Je veux dire qu’avant l’obligation de rester chez soi, moi comme nous tous, piochions au hasard dans un grand sac les lettres et les notes de musique, les couleurs et les émaux, pour habiller notre vie de vivant. Dans mon costume d’arlequin je marchais dans les rues de la ville, librement, sans devoir changer de trottoir pour ne pas s’approcher l’un de l’autre. Chaque jour était le jour d’un premier envol.

Puis patatras, le virus a décidé que les laisses qui nous retenaient étaient bien trop longues. Il les a raccourcies mais pas au point de nous étrangler. Il m’est donc encore possible de témoigner qu’on ne meurt plus aujourd’hui comme avant. Entre les quatre murs de l’hôpital, nous les vieux, poussons ce qu’il nous reste de voix, conscients de l’étouffement à venir. Loin de nos greniers nous libérons notre dernière vision du monde au milieu de femmes et d’hommes masqués, dans le borborygme de tuyaux et de respirateurs, transfusés comme des outres qu’ils s’efforceraient à remplir d’un bon vin.

Je les entends mourir, claquemurés, bien qu’ayant brisé toutes les attaches, la chaine et l’ancre dévastées par une tempête rageuse et violente, je les entends éloignés des leurs, déjà partis comme bouteilles vides sur l’étendue du malheur.

Avant nous possédions, le verbe est fort mais plus riche que le verbe avoir, un grand-père, une grand-mère, un père, une mère, peut-être pas tous en même temps mais au moins l’un d’entre eux. Nous les possédions dans le sens qu’ils habitaient en nous, nous leur avions laissé une petite place avec deux chaises pour nos rendez-vous, moment de rencontre pour échanger nos peines et nos joies.

Aujourd’hui une chaise est vide, il n’y aura plus jamais personne pour l’occuper.

Avant, ils ou elles possédaient des enfants et des petits-enfants, un chat ou un chien, un hamster qui faisait tourner une roue dans la cage pour les amuser les jours de grande solitude. Aucun d’entre eux n’était présent pour leur dire « adieu ». Ce n’est pas mauvaise volonté ni l’oubli qui laisse tout derrière lui sans se retourner, non c’est qu’ils n’ont pas eu le droit de venir. Ils n’ont pas ouvert la porte au deuil, le mort attendra.

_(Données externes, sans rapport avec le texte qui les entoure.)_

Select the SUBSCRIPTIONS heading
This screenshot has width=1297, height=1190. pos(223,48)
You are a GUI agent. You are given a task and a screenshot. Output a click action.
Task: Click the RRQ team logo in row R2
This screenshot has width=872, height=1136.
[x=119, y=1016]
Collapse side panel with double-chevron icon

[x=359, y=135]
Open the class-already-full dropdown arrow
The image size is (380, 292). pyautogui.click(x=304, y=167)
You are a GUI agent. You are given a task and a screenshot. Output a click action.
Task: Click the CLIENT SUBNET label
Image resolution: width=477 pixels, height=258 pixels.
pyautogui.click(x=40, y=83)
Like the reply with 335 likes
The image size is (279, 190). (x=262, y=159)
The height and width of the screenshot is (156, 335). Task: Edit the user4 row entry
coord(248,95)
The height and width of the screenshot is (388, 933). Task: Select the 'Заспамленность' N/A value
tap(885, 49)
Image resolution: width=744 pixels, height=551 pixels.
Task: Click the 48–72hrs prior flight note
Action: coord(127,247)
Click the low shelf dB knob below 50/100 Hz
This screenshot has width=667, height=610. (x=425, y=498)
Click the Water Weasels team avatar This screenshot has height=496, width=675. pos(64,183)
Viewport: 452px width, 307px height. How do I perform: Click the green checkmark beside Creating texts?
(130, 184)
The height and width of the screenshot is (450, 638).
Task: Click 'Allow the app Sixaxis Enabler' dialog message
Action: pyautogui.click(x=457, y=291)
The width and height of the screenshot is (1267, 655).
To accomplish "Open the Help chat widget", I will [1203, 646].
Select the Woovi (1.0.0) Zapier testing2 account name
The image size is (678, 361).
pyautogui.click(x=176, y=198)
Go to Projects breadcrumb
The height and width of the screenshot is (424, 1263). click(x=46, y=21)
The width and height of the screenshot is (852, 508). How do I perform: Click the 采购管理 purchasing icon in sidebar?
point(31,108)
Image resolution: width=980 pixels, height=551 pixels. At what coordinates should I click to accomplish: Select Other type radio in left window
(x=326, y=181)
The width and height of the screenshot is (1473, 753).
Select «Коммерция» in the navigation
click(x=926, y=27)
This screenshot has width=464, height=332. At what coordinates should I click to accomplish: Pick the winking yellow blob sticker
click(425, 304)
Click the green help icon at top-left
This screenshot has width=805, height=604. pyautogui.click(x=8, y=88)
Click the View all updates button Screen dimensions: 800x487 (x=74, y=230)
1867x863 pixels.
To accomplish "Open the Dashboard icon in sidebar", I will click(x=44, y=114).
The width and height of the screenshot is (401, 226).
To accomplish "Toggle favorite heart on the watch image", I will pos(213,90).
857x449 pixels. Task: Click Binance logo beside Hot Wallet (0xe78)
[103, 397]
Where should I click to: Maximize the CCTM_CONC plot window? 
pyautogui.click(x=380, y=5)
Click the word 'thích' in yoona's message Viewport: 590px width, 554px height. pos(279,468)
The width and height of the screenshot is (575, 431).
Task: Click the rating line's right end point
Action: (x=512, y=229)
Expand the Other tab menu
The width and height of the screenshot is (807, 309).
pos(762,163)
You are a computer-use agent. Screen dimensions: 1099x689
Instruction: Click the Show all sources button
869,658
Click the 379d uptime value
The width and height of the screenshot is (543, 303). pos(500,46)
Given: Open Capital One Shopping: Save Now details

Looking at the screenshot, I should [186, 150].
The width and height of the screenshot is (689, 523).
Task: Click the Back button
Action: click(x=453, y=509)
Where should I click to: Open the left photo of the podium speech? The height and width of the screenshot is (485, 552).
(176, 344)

S’il m’était encore possible non pas de faire une déclaration, raide dans mon costume sombre, le ton emprunté aux cérémonies, il n’est plus temps des cérémonies, s’il m’était possible disais-je, de seulement murmurer en me rapprochant de votre oreille, ô combien vieillards boutés de vos greniers, ô combien je vous aimais.

Voilà, cher Monsieur, la lettre que je souhaitais vous envoyer mais il me sera plus facile de la glisser dans votre boite. Cela fait plusieurs semaines que je ne vous vois plus sortir de chez vous. La dernière fois vous me paraissiez tellement fatigué, votre cabas d’une main et votre petit chien au bout d’une laisse dans l’autre main. Puis l’ambulance s’est arrêtée devant votre porte. J’ai vu des hommes habillés en cosmonautes vous porter sur une civière et depuis… .

Cher Monsieur, si jamais vous me lisez, soyez assuré de toute mon affection.